ECLI:NL:RVS:2022:353
Raad van State
- Hoger beroep
- Rechtspraak.nl
Hoger beroep tegen afwijzing verblijfsvergunning asiel voor vreemdeling met risico op vervolging bij terugkeer naar Iran
Op 3 februari 2022 heeft de Afdeling bestuursrechtspraak van de Raad van State uitspraak gedaan in een hoger beroep van een vreemdeling tegen de afwijzing van zijn aanvraag voor een verblijfsvergunning asiel voor bepaalde tijd door de staatssecretaris van Justitie en Veiligheid. De aanvraag was op 7 september 2020 afgewezen, waarna de rechtbank Den Haag, zittingsplaats Middelburg, op 27 oktober 2021 het beroep van de vreemdeling ongegrond verklaarde. De vreemdeling, vertegenwoordigd door mr. M. Rasul, heeft hiertegen hoger beroep ingesteld.

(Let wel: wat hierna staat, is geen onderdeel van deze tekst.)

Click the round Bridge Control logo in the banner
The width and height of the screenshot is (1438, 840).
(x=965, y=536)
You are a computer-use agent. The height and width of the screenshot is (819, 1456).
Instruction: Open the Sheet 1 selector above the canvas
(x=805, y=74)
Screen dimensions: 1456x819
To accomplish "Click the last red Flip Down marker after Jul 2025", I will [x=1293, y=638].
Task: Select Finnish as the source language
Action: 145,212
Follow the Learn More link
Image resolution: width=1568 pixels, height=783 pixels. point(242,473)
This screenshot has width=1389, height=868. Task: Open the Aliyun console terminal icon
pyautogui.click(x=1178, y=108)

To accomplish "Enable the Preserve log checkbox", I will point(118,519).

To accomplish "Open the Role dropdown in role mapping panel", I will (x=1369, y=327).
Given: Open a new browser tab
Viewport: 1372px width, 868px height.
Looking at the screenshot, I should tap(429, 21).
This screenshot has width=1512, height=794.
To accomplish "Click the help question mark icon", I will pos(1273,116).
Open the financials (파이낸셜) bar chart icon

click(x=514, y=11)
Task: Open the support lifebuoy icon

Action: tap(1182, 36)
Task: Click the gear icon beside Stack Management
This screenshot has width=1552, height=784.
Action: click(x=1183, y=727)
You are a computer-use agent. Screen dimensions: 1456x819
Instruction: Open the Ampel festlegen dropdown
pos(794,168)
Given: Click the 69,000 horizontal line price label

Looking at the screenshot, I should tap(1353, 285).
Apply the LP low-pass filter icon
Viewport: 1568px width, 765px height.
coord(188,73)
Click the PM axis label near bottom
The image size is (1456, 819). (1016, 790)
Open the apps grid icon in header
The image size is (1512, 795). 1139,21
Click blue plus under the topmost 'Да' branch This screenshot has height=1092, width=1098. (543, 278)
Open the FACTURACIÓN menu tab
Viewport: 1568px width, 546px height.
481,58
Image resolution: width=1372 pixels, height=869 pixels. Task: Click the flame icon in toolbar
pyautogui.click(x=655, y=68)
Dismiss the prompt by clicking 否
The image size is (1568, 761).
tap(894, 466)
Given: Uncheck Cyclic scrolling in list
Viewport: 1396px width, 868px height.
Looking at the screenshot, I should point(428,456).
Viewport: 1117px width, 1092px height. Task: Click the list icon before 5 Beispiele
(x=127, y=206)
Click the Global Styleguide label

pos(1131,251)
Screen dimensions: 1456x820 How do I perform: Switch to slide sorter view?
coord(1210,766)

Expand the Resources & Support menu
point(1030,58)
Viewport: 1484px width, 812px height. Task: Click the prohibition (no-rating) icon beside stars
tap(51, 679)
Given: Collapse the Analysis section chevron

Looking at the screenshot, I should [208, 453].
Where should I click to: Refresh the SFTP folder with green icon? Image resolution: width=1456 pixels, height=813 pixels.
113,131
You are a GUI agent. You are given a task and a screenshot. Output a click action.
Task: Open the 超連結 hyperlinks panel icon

De enige grief in het hoger beroep betrof de beoordeling van de risico's die afvalligen en atheïsten lopen bij terugkeer naar Iran. De Raad van State oordeelde dat de staatssecretaris beter moet onderzoeken of de vreemdeling, van wie de afvalligheid of het atheïsme geloofwaardig is geacht, bij terugkeer naar Iran een risico loopt op vervolging of onmenselijke behandeling. De Raad van State oordeelde dat de grief slaagde en verklaarde het hoger beroep gegrond.
De uitspraak van de rechtbank werd vernietigd, het beroep werd gegrond verklaard en het besluit van 7 september 2020 werd vernietigd. De staatssecretaris van Justitie en Veiligheid werd veroordeeld tot vergoeding van de proceskosten van de vreemdeling, die op € 2.277,00 werden vastgesteld, geheel toe te rekenen aan door een derde beroepsmatig verleende rechtsbijstand. De uitspraak werd gedaan door mr. B. Meijer, lid van de enkelvoudige kamer, in tegenwoordigheid van mr. D.I. van Kesteren, griffier.